5.3. The Supported Class Features

The package namedtuplex provides the abstract base class NamedTupleXABC of type NamedTupleXABCMeta for factories of named tuples with configurable inheritance features.

from __future__ import print_function

from namedtuplex.abc import NamedTupleXABC

class MyClass(NamedTupleXABC):
    _fields = ('name0', 'name1',)

x = MyClass(11, 22)

print(x.name0)
print(x[0])

print(x.name1)
print(x[1])

The parameters for the control of the derivation could be simply set by class member variables. The classes could serve as base classes and mixin-classes themself.

5.3.1. Abstract Inheritance

The class NamedTupleXABC could be used as a base class for abstract classes including the mixin of multiple derived abstract classes.

from __future__ import print_function

from namedtuplex.abc import NamedTupleXABC


class MyClassABC(NamedTupleXABC):
    myvar0 = 4711
    myvar1 = 815

    @property
    def myvalue(self):
        return self.myvar0 + self.myvar1


class MyClass(MyClassABC):
    _fields = ('name0', 'name1',)  # chnages now to a non-abstract class


x = MyClass(11, 22)

print(x.name0)
print(x[0])

print(x.name1)
print(x[1])

print(x.myvalue)

The presence of the member variable _fields determines hereby the transformation of an abstract class into a non-abstract class.

5.3.2. Non-Abstract Inheritance

The resulting non-abstract classes could serve as base classes again, including to be used as mixin-classes.
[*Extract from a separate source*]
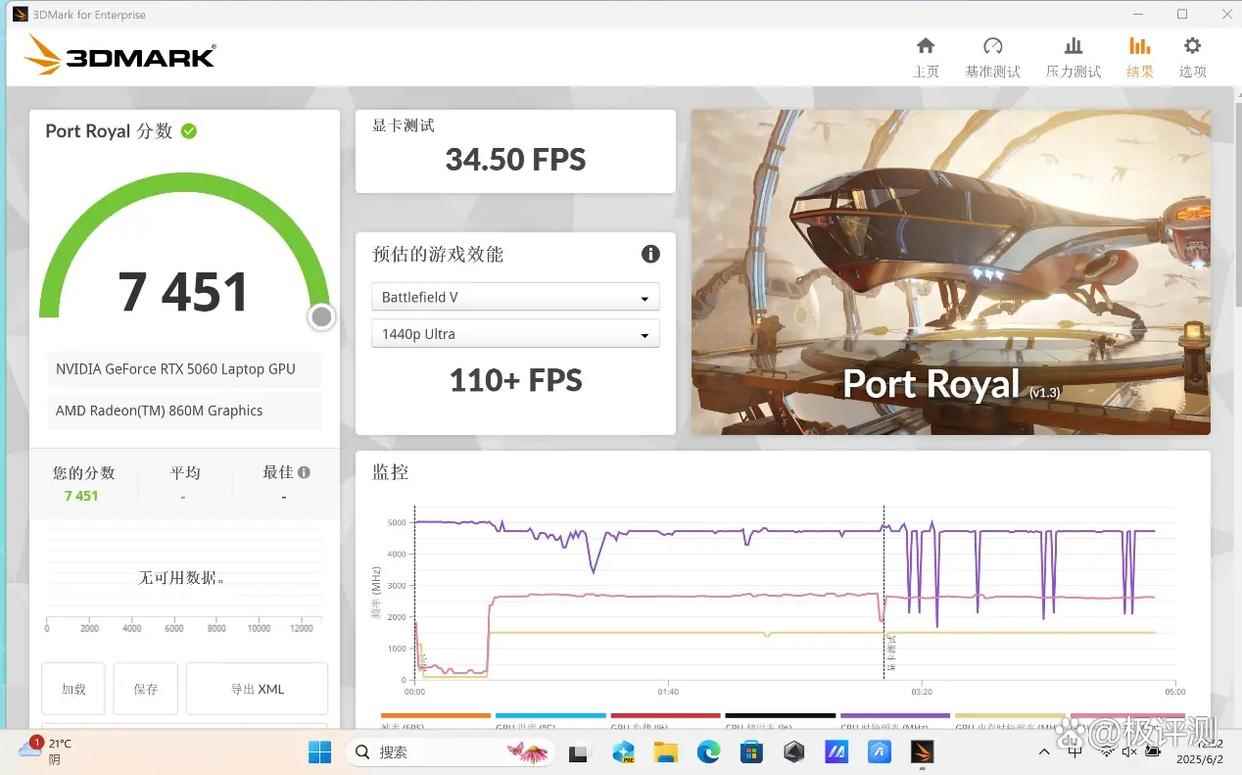Switch to the 压力测试 stress tests section
Screen dimensions: 1242x775
click(1073, 57)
from __future__ import print_function

from namedtuplex.abc import ABC


class MyMixin(object):
    myvar = 4711


class MyClassABC(ABC):
    _fields = ('name2', 'name3',)  # chnages now to a non-abstract class


class MyClass(MyClassABC, MyMixin):
    _fields = ('name0', 'name1',)  # chnages now to a non-abstract class


x = MyClass(11, 22, 33, 44)

print(x)

The main difference of “transformed” non-abstract classes to the standard inheritance is here the optional control of the processing of the special class member variables for the configuration of the named tuple factory. The class member _merge controls, whether these will be superposed by derived classes, or merged into the corresponding class variables of the derived class.

from __future__ import print_function

from namedtuplex.abc import ABC


class MyMixin(ABC):
    _fields = ('name2', 'name3',)  # chnages now to a non-abstract class


class MyClassABC(object):
    myvar = 4711


class MyClass(MyClassABC, MyMixin,):
    _fields = ('name0', 'name1',)  # chnages now to a non-abstract class
    _merge = False


x = MyClass(11, 22,)

print(x)

This behaviour could be altered for each inheritance level separately.

5.3.3. Default Values

The metaclass NamedTupleXABCMeta uses a variable as the reference to the factory for the named tuple. The metaclass relies hereby for the feature of default values on the selected factory. The default factory is namedtupledefs.namedtuple [namedtupledefs], which is a patched version of the standard namedtuple collections.namedtuple with support for default values.

from __future__ import print_function

from namedtuplex.abc import NamedTupleXABC


class MyMixin(NamedTupleXABC):
    _fields = ('name2', 'name3',)  # chnages now to a non-abstract class
    _fielddefaults = (22, 33)


class MyClassABC(object):
    myvar = 4711

class MyClass(MyClassABC, MyMixin,):
    _fields = ('name0', 'name1',)  # chnages now to a non-abstract class


x = MyClass(11, 22,)

print(x)

5.3.4. Inheritance Parameters

The class NamedTupleXABC supports various parameters for the configuration of the class factory resulting in the inheritance behaviour.

_fields

field names

_fielddefaults

default values for fields

_merge

merge two objects

_module

for Python-3.6+

_rename

replace silently faulty names

_tuplefactory

alternative factory

_typename

name of type for created class

_verbose

raise display level

For details see The namedtuplex API.